One of those super-useful ‘master list of game publishers’ databases, this one from Alan D, just got updated, and according to him: “Some have changed names, but even more have closed up shop and I needed to confirm. The list went from ~310 down to ~287, good luck out there.” Here’s the link.
Arrowhead & Sony’s ‘shoot bugs with your buddies’ banger Helldivers 2 (above) has been going big on PC and PlayStation - as Plus subscribers who read our exclusive Friday newsletter are aware. Arrowhead’s CEO Johan Pilestedt has been talking success on Twitter, revealing a 220k CCU total on Saturday, and clarifying later it’s 50:50 between Steam and PS5 SKUs. (More fuel for simultaneous console & PC releases for PlayStation or Xbox as publishers, right?)

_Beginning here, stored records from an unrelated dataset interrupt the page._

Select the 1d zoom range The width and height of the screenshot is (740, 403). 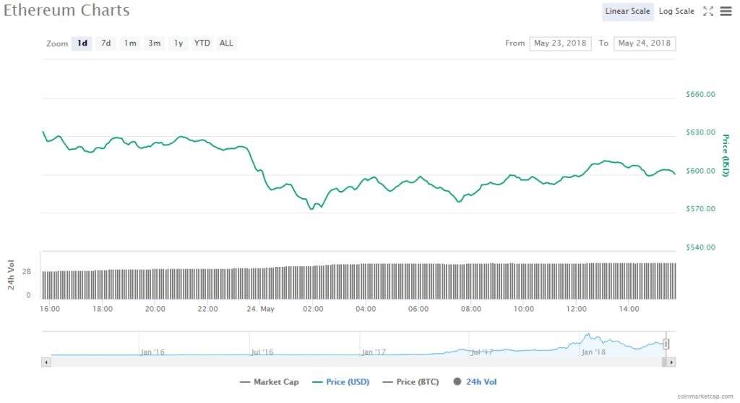82,43
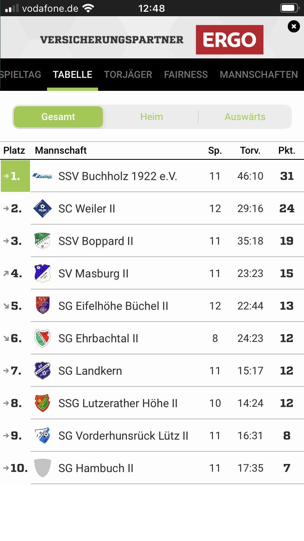Click the SSG Lutzerather Höhe II crest

43,403
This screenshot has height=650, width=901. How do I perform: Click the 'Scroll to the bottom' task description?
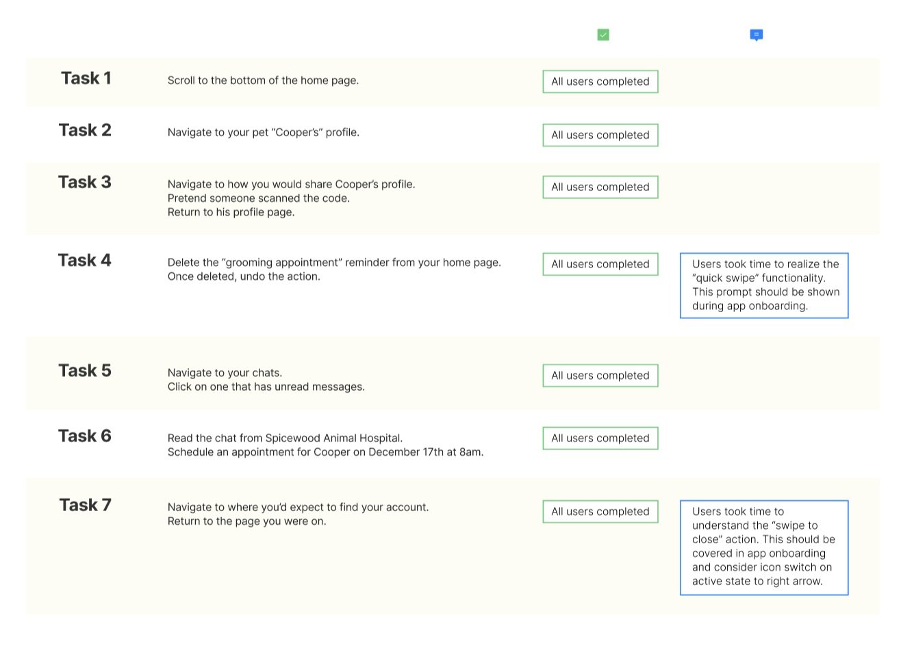coord(263,80)
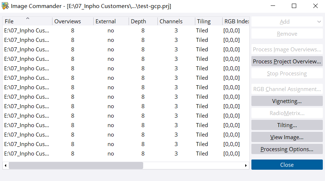Click the Process Project Overview button
The image size is (325, 181).
coord(287,62)
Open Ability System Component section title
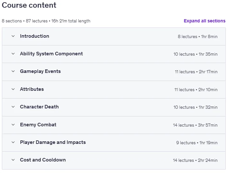Image resolution: width=227 pixels, height=173 pixels. (51, 54)
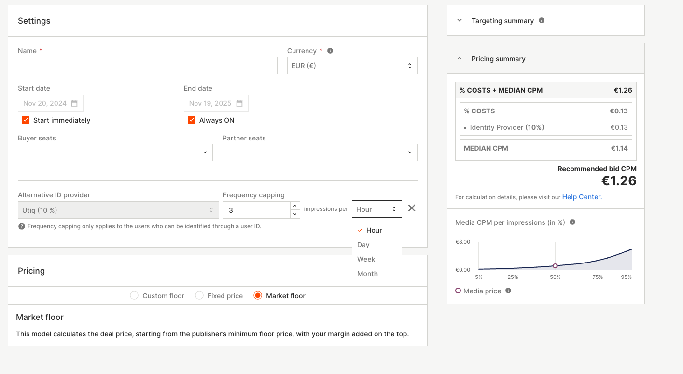The width and height of the screenshot is (683, 374).
Task: Open the Buyer seats dropdown
Action: [x=115, y=152]
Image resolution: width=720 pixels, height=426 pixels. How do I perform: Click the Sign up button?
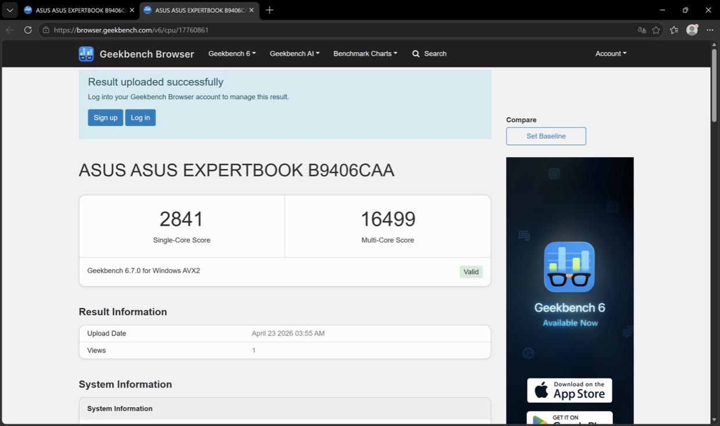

Video game companies and layoffs are a constant companion right now, and IGN’s Rebekah Valentine tries to dig into the bigger trends behind it, talking to those affected. Why? Some mismanagement, yes, but “it seems like the number of games that are able to justify their massive costs is on the decline”, she also concludes.
Newly spotted: some data shared by Take-Two which “said 77 million current-gen consoles had been sold as of December 31, 2023”. This implies - if you take Sony’s ‘50 million PS5s on December 9th, 2023’ announce into account, that “PlayStation 5 had outsold Xbox Series X/S by around 2-to-1 as of the end of 2023.”
VC Matthew Ball, who was very high profile in championing 'the metaverse', tries to document why the phrase got overhyped*, and the biggest tech companies are pivoting to phrases like ‘spatial computing' and the ‘spatial Internet’ as they play up mixed reality. (*Something he significantly contributed to, heehee.)
Top mobile games of January 2024, according to Appmagic & MobileGamer.biz? The top-grossing games are headed by Honor Of Kings, Monopoly Go and Royal Match, whereas the most-downloaded are topped by Royal Match (again!), Roblox, Block Blast & Subway Surfers.
Steam devs who have a game that runs on the Deck, and a demo or playtest that gamers can access now? The Steam Deck unofficial Discord server has a new ‘Try My Game’ channel, if you’d like to get some enthusiastic third-parties to give you informal feedback on how it performs on Valve’s portable games device.
Finally, GameDiscoverCo coder Avi has already requested this as a business expense, but The Pokemon Company is restocking its life-sized Psyduck plush, “both stunning and perpetually stunned by its chronic headaches”, for ‘just’ $325. Ow, our wallets/head:
[We’re GameDiscoverCo, an agency based around one simple issue: how do players find, buy and enjoy your PC or console game? We run the newsletter you’re reading, and provide consulting services for publishers, funds, and other smart game industry folks.]
Look, I really NEED that Psyduck, okay?